* _RECORDS PROVIDED_:

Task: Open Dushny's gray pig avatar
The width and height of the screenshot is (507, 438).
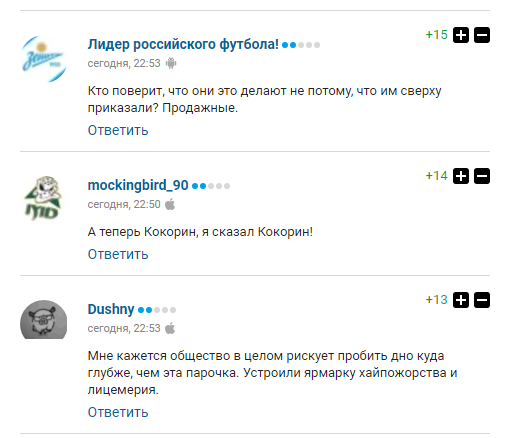Action: coord(44,320)
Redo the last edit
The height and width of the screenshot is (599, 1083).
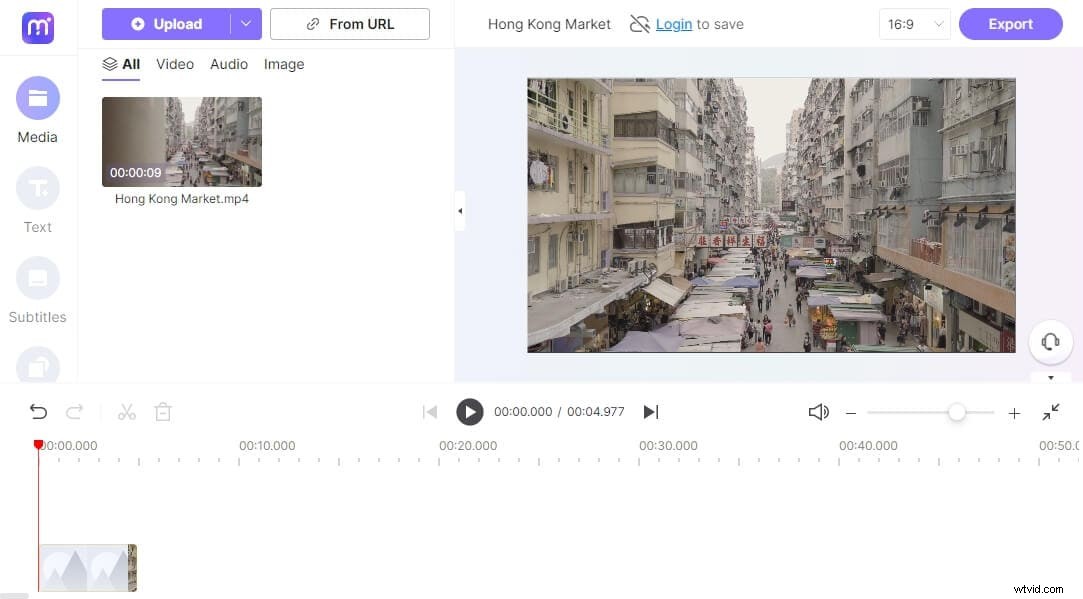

* _ABOUT THIS EXERCISE_:
Word for word, quote the lines above. Omit the pictures.

* _REPLY TO THE TASK_:
Task: Open Dushny's gray pig avatar
The width and height of the screenshot is (507, 438).
Action: coord(44,320)
Redo the last edit
The height and width of the screenshot is (599, 1083).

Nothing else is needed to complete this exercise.